秋篠宮家の長男・悠仁さまが9月6日、19歳の誕生日を迎え、皇室では40年ぶりとなる男性皇族の成年式に臨まれました。この歴史的な儀式は、奈良時代から1300年続く皇室の伝統「元服」を起源とし、父である秋篠宮さま以来の貴重な機会となりました。
宮内庁によると、悠仁さまは筑波大学生命環境学群生物学類で充実した学生生活を送られており、「基礎生物学実験」などの授業を履修し、授業の合間に緑地で生き物を観察するなど、豊かな自然の中でのキャンパスライフを楽しまれています。また、大学のバドミントンサークルに所属し、「宿舎祭」では友人とともに模擬店でベビーカステラを販売するなど、活発な交友関係を築かれているとのことです。
成年式当日の朝8時45分、秋篠宮邸で行われた「冠を賜うの儀」から一連の儀式が始まりました。悠仁さまはモーニングコート姿で天皇陛下の使者から成年用の冠を受け取られ、その後皇居・宮殿「春秋の間」で中心的な儀式である「加冠の儀」に臨まれました。
「加冠の儀」では、悠仁さまは浅黄色の「闕腋袍(けってきのほう)」という未成年用の装束に身を包み、菊の御紋があしらわれた「空頂黒幘(くうちょうこくさく)」という黒い額当てを着用されました。天皇皇后両陛下、秋篠宮ご夫妻、愛子さま、佳子さまをはじめとする皇族方が見守る中、侍従が額当てを外し、天皇陛下から授かった成年用の冠「燕尾纓(えんびのえい)」を着用される瞬間、静寂な空間に和鋏の「パチン、パチン」という音が響き渡りました。
成年皇族としての新たな決意を表明
加冠の儀を終えた悠仁さまは、両陛下の前に進まれ、「本日は成年式にあたり冠を賜り、誠にありがとうございました」と天皇陛下に感謝の言葉を述べられました。続けて天皇皇后両陛下には「天皇、皇后両陛下には、加冠の儀にご臨席を賜り、誠にありがとうございました」と丁寧に挨拶され、秋篠宮ご夫妻に対しては「成年皇族としての自覚を持ち、その役割を果たしてまいりたいと思います」と成年皇族としての決意を表明されました。

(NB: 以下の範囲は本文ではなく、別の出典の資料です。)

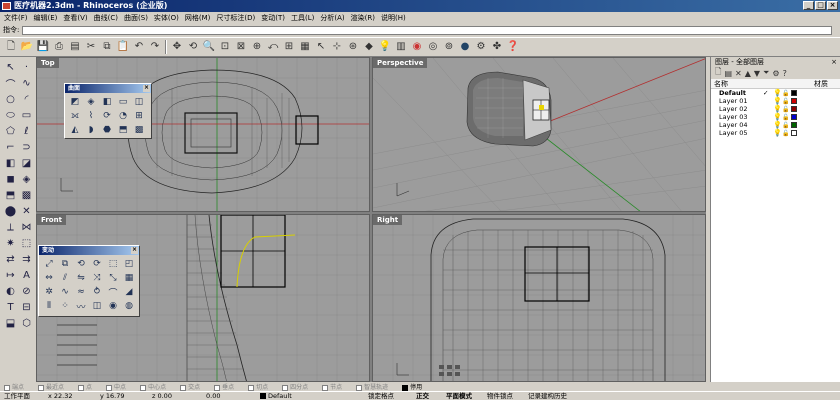 This screenshot has height=400, width=840. I want to click on surface-from-edges-icon: ◈, so click(91, 102).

この成年式により、悠仁さまは今後、新年一般参賀などの宮中行事や公務にも参加できるようになり、皇族としての活動の幅が大きく広がることになります。ただし、宮内庁関係者によると、大学生である間は学業を優先しながら、国内の行事を中心に活動の場を広げられるとしています。
成年式の意義について、宮内庁の西村泰彦長官は「男性皇族の成長に伴う通過儀礼の一つとして、皇室の伝統ある重要な儀式」と説明しており、皇室に詳しい名古屋大学の河西秀哉准教授は「将来天皇になる可能性も含めて国民にお披露目することを一つの目的にしている」と解説しています。
成年式を終えた悠仁さまは、今後も筑波大学での学業を継続しながら、皇位継承順位第2位として皇室の次世代を担う重要な存在として、国民の期待と注目を集めることになります。この40年ぶりの成年式は、長い皇室の伝統が現代に受け継がれる貴重な瞬間として、多くの国民に深い印象を残しました。